Like Humans to Few-Shot Learning through Knowledge Permeation of Vision and Text
Yuyu Jia, Qing Zhou, Wei Huang, Junyu Gao, Qi Wang
TL;DR
This work tackles few-shot learning by fusing general textual priors with image-specific visual cues to form a robust general–specific representation. It introduces Bidirectional Knowledge Permeation (BKP) to exchange information between meta-class prompts and visual features and Semantic Adversarial Disentanglement (SAD) to mitigate base-set bias that harms novel-class generalization. The approach delivers state-of-the-art results across four benchmarks (miniImageNet, tieredImageNet, CIFAR-FS, FC100), with notable gains in 1-shot settings and solid performance in 5-shot regimes, validated through extensive ablations and visual analyses. BiKop’s meta-class-specific prompts, cross-modal permeation, and adversarial disentanglement provide a practical, backbone-friendly framework for leveraging textual knowledge in few-shot recognition, potentially benefiting downstream visual-language tasks with limited labeled data.
Abstract
Few-shot learning aims to generalize the recognizer from seen categories to an entirely novel scenario.
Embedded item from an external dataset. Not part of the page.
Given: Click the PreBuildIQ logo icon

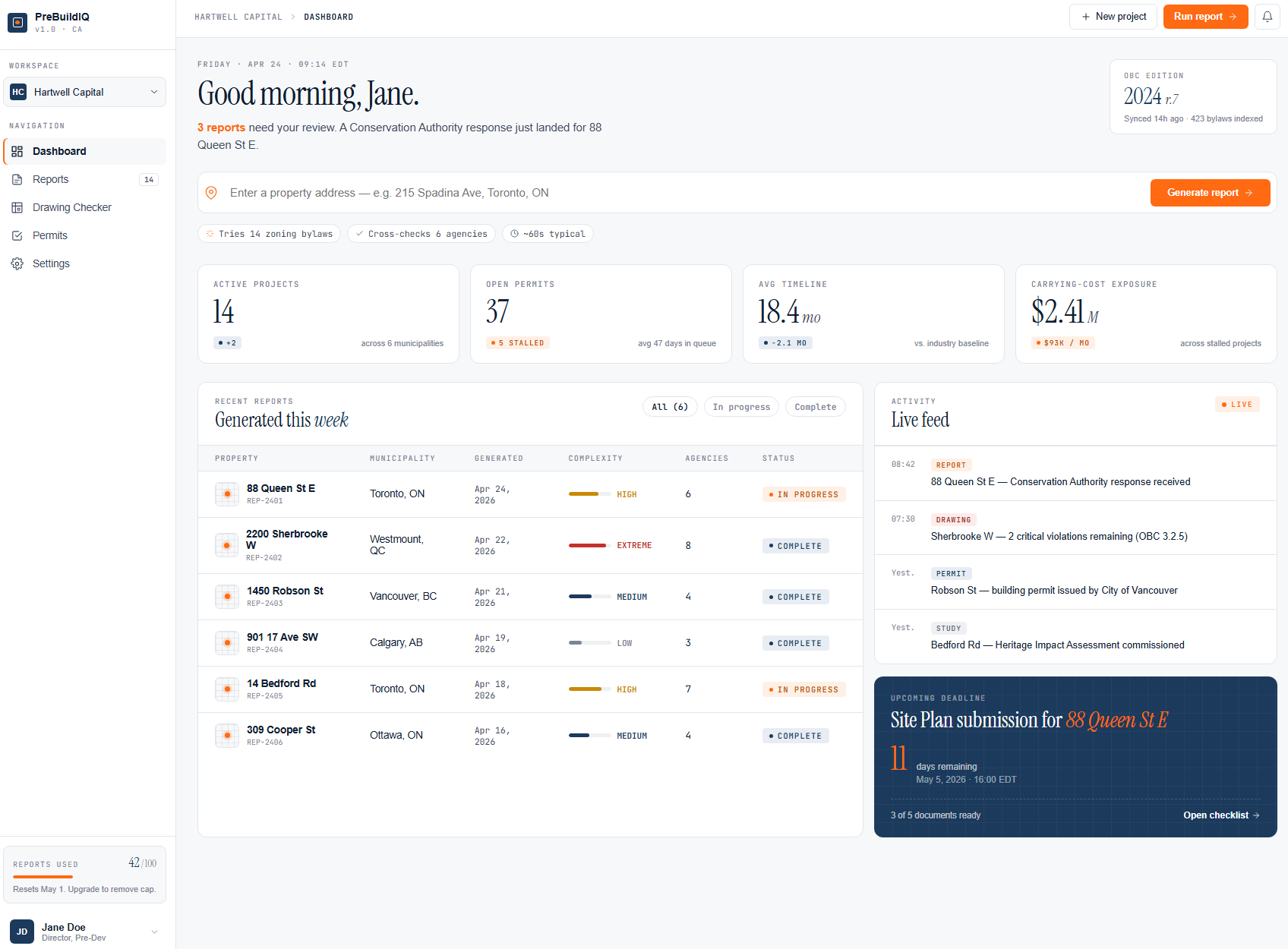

With only a few support samples, several advanced methods initially introduce class names as prior knowledge for identifying novel classes. However, obstacles still impede achieving a comprehensive understanding of how to harness the mutual advantages of visual and textual knowledge. In this paper, we propose a coherent Bidirectional Knowledge Permeation strategy called BiKop, which is grounded in a human intuition: A class name description offers a general representation, whereas an image captures the specificity of individuals. BiKop primarily establishes a hierarchical joint general-specific representation through bidirectional knowledge permeation. On the other hand, considering the bias of joint representation towards the base set, we disentangle base-class-relevant semantics during training, thereby alleviating the suppression of potential novel-class-relevant information. Experiments on four challenging benchmarks demonstrate the remarkable superiority of BiKop. Our code will be publicly available.